Entertainment

MasterChef champion Saliha wants to host own cookery show

She is the show’s 13th amateur champion.
She is the show’s 13th amateur champion.

MasterChef champion Saliha Mahmood-Ahmed has told how she would love to host her own cookery show after being crowned winner of this year’s competition.

The mother and doctor said she was excited to see what opportunities might come knocking after the BBC competition’s finale was broadcast on Friday.

She told the Press Association: “I would love to do cookbooks and write as much as possible about food and get recipes out there.”

“Television is a difficult industry to be in so I am in awe of everybody who does it, but I would love to go on other people’s shows, breakfast shows, cook on television and I would love, love, love to have my own cookery show.”

Saliha, 29, said that her biggest dream would be to combine her love of cooking with her career in medicine by helping people with special dietary conditions find their ideal foods.

She explained: “I want to help people who have got coeliac disease or irritable bowel syndrome to find food and diets for them that really are helpful, and see if there is anything that can help improve their quality of life.

MasterChef BBC
Saliha (MasterChef/BBC)

“Once you are doctor it is very difficult to leave and I certainly don’t want to do that.”

“Medicine is a passion and a love, but there is certainly scope for scaling down a bit and combining that with my love of food.”

Saliha dazzled judges and viewers of the final with her winning three-course menu of venison kebab, sous-vide duck and a rosewater and cardamom pannacotta, showing off the myriad techniques she picked up throughout the show.

“They’ve got me through my pregnancy and any other struggle in life.”

Saliha
Saliha is the winner (BBC)

“I had never sous-vide anything in my life – that’s where you vacuum something, like a piece of meat then cook it in a water bath,” she said.

“I had never in a million years thought I would do that, but now I am looking into creating my own sous-vide machine.

“It’s the same with foams, gels, jellies, and all these things I would have never had a chance to make.

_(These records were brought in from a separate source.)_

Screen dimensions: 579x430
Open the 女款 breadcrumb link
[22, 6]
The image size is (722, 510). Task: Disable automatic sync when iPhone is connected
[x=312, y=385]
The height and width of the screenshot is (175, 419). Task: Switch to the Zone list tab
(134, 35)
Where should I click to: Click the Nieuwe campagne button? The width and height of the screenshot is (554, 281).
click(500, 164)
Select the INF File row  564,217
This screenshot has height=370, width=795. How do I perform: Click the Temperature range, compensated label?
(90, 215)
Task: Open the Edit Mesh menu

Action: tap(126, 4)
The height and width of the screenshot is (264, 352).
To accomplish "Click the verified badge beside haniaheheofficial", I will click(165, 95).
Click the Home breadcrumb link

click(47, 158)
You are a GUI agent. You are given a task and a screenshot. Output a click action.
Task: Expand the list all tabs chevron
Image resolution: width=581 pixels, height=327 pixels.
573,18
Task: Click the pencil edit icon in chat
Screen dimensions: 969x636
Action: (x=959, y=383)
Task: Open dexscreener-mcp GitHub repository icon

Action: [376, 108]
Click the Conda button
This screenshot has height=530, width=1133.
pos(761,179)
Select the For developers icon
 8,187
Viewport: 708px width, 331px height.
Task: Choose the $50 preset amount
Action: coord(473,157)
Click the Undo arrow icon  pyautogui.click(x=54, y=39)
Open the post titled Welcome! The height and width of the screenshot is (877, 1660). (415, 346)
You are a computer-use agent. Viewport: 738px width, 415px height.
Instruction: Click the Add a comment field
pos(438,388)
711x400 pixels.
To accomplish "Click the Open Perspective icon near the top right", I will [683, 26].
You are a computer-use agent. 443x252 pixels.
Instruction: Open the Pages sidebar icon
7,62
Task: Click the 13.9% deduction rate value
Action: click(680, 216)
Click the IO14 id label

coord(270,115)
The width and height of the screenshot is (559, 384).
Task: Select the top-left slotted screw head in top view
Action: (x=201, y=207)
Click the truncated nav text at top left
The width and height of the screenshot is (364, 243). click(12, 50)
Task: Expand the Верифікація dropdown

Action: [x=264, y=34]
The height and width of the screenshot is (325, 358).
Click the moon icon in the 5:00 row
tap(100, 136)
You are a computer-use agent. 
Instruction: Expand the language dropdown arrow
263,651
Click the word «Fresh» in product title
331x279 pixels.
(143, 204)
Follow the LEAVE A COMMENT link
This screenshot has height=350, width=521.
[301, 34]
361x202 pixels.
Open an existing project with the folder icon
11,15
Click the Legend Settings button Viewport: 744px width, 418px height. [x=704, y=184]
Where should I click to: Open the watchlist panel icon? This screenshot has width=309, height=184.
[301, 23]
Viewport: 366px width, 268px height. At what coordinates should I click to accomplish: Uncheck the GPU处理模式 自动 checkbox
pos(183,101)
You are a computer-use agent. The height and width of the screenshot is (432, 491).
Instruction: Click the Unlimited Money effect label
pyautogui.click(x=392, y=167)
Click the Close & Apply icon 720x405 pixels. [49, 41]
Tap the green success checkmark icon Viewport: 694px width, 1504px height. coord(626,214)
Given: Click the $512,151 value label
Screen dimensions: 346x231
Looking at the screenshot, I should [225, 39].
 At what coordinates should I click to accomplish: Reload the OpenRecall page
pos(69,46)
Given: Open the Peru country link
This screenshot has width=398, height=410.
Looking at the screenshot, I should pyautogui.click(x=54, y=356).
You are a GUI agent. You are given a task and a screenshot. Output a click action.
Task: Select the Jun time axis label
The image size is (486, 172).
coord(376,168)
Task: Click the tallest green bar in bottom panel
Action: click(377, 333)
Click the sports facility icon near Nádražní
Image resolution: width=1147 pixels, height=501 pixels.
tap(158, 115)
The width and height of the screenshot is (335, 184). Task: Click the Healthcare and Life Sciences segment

I learnt so, so much and I definitely saw a change in the last dishes I made compared to the first.”

final three
The final three (BBC/PA)

Speaking months after filming wrapped up in January, she said she had become close friends with her fellow contestants – including unlucky finalists Giovanna Ryan and Steve Kielty – and said every stage of the competition came with the “incredible sadness” of seeing another hopeful leave.

Saliha thanked judges Gregg Wallace and John Torode for teaching her tips and tricks throughout – giving special nods to John’s ability to “critique” and Gregg’s “excellent palate” – as well as her family of Pakistani cooks, her husband Usman and her two-year-old son Aashir.

John Torode
John wipes away a tear after crowning Saliha champion (MasterChef/BBC)

But she also credited her success to her trusty guilty pleasure: regular platefuls of perfectly cooked chips.

She admitted: “I am an absolute chip fiend, but I am very specific about how they are done.

“They have to be boiling hot, crisp on the outside and soft on the inside, with plenty of salt and ketchup on the side.

“They’ve got me through my pregnancy and any other struggle in life.”